> [Problem to solve]
Restate all of the data below word for word.

+ + + + + + +

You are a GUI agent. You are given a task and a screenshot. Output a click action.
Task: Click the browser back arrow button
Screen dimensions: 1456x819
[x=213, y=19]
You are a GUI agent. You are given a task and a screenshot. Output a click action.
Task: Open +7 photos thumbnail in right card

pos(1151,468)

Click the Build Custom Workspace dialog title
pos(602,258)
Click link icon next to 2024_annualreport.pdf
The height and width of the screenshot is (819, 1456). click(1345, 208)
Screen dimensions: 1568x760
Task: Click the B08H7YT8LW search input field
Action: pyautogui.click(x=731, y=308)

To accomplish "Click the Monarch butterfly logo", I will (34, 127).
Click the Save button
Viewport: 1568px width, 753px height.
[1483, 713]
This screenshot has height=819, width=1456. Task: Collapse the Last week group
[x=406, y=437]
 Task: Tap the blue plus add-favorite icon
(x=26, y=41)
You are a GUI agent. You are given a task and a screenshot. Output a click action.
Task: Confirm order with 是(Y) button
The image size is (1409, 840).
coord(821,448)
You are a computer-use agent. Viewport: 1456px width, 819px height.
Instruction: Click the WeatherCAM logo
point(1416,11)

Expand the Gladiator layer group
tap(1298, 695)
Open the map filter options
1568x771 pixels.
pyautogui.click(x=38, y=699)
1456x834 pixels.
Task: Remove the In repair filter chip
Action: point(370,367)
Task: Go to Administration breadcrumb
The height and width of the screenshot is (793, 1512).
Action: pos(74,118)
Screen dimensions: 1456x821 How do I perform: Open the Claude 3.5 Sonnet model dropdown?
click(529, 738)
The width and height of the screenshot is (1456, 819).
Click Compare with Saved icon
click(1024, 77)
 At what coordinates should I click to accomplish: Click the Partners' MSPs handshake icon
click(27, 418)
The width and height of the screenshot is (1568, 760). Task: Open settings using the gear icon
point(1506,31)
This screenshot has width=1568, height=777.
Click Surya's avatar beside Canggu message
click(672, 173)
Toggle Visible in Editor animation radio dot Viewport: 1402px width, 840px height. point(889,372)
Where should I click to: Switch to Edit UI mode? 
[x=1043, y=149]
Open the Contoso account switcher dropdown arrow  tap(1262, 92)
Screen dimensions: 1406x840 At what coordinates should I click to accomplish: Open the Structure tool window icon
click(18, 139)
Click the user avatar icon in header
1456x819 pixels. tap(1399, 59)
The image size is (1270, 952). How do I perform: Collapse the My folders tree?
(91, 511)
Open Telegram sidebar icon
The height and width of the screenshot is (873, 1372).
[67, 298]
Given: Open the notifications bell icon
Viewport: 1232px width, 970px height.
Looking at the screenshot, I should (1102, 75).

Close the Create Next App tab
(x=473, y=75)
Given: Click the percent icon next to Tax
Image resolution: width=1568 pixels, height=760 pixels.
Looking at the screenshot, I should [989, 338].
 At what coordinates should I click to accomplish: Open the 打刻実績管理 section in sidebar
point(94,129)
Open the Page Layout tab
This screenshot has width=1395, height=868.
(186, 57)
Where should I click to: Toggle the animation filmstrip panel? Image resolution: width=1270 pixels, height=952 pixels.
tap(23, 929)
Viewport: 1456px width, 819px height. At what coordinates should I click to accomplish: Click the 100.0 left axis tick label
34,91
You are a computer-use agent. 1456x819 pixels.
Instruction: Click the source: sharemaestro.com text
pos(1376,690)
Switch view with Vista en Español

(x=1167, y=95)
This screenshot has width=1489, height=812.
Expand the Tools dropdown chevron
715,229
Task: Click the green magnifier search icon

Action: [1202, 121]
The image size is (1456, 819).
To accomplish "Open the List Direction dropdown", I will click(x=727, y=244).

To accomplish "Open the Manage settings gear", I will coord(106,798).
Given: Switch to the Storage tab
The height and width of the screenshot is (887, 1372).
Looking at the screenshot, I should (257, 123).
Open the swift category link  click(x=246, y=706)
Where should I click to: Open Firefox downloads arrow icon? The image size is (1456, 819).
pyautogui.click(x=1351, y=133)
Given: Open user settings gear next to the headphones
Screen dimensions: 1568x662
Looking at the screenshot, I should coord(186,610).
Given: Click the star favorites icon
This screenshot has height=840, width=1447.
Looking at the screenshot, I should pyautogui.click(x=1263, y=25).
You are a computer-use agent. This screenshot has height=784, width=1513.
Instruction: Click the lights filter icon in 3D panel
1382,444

+ + + + + + +

> [Response area]
You are a GUI agent. You are given a task and a screenshot. Output a click action.
Task: Click the browser back arrow button
Screen dimensions: 1456x819
[x=213, y=19]
You are a GUI agent. You are given a task and a screenshot. Output a click action.
Task: Open +7 photos thumbnail in right card

pos(1151,468)

Click the Build Custom Workspace dialog title
pos(602,258)
Click link icon next to 2024_annualreport.pdf
The height and width of the screenshot is (819, 1456). click(1345, 208)
Screen dimensions: 1568x760
Task: Click the B08H7YT8LW search input field
Action: pyautogui.click(x=731, y=308)

To accomplish "Click the Monarch butterfly logo", I will (34, 127).
Click the Save button
Viewport: 1568px width, 753px height.
[1483, 713]
This screenshot has height=819, width=1456. Task: Collapse the Last week group
[x=406, y=437]
 Task: Tap the blue plus add-favorite icon
(x=26, y=41)
You are a GUI agent. You are given a task and a screenshot. Output a click action.
Task: Confirm order with 是(Y) button
The image size is (1409, 840).
coord(821,448)
You are a computer-use agent. Viewport: 1456px width, 819px height.
Instruction: Click the WeatherCAM logo
point(1416,11)

Expand the Gladiator layer group
tap(1298, 695)
Open the map filter options
1568x771 pixels.
pyautogui.click(x=38, y=699)
1456x834 pixels.
Task: Remove the In repair filter chip
Action: point(370,367)
Task: Go to Administration breadcrumb
The height and width of the screenshot is (793, 1512).
Action: pos(74,118)
Screen dimensions: 1456x821 How do I perform: Open the Claude 3.5 Sonnet model dropdown?
click(529, 738)
The width and height of the screenshot is (1456, 819).
Click Compare with Saved icon
click(1024, 77)
 At what coordinates should I click to accomplish: Click the Partners' MSPs handshake icon
click(27, 418)
The width and height of the screenshot is (1568, 760). Task: Open settings using the gear icon
point(1506,31)
This screenshot has width=1568, height=777.
Click Surya's avatar beside Canggu message
click(672, 173)
Toggle Visible in Editor animation radio dot Viewport: 1402px width, 840px height. point(889,372)
Where should I click to: Switch to Edit UI mode? 
[x=1043, y=149]
Open the Contoso account switcher dropdown arrow  tap(1262, 92)
Screen dimensions: 1406x840 At what coordinates should I click to accomplish: Open the Structure tool window icon
click(18, 139)
Click the user avatar icon in header
1456x819 pixels. tap(1399, 59)
The image size is (1270, 952). How do I perform: Collapse the My folders tree?
(91, 511)
Open Telegram sidebar icon
The height and width of the screenshot is (873, 1372).
[67, 298]
Given: Open the notifications bell icon
Viewport: 1232px width, 970px height.
Looking at the screenshot, I should (1102, 75).

Close the Create Next App tab
(x=473, y=75)
Given: Click the percent icon next to Tax
Image resolution: width=1568 pixels, height=760 pixels.
Looking at the screenshot, I should [989, 338].
 At what coordinates should I click to accomplish: Open the 打刻実績管理 section in sidebar
point(94,129)
Open the Page Layout tab
This screenshot has width=1395, height=868.
(186, 57)
Where should I click to: Toggle the animation filmstrip panel? Image resolution: width=1270 pixels, height=952 pixels.
tap(23, 929)
Viewport: 1456px width, 819px height. At what coordinates should I click to accomplish: Click the 100.0 left axis tick label
34,91
You are a computer-use agent. 1456x819 pixels.
Instruction: Click the source: sharemaestro.com text
pos(1376,690)
Switch view with Vista en Español

(x=1167, y=95)
This screenshot has width=1489, height=812.
Expand the Tools dropdown chevron
715,229
Task: Click the green magnifier search icon

Action: [1202, 121]
The image size is (1456, 819).
To accomplish "Open the List Direction dropdown", I will click(x=727, y=244).

To accomplish "Open the Manage settings gear", I will coord(106,798).
Given: Switch to the Storage tab
The height and width of the screenshot is (887, 1372).
Looking at the screenshot, I should (257, 123).
Open the swift category link  click(x=246, y=706)
Where should I click to: Open Firefox downloads arrow icon? The image size is (1456, 819).
pyautogui.click(x=1351, y=133)
Given: Open user settings gear next to the headphones
Screen dimensions: 1568x662
Looking at the screenshot, I should coord(186,610).
Given: Click the star favorites icon
This screenshot has height=840, width=1447.
Looking at the screenshot, I should pyautogui.click(x=1263, y=25).
You are a computer-use agent. This screenshot has height=784, width=1513.
Instruction: Click the lights filter icon in 3D panel
1382,444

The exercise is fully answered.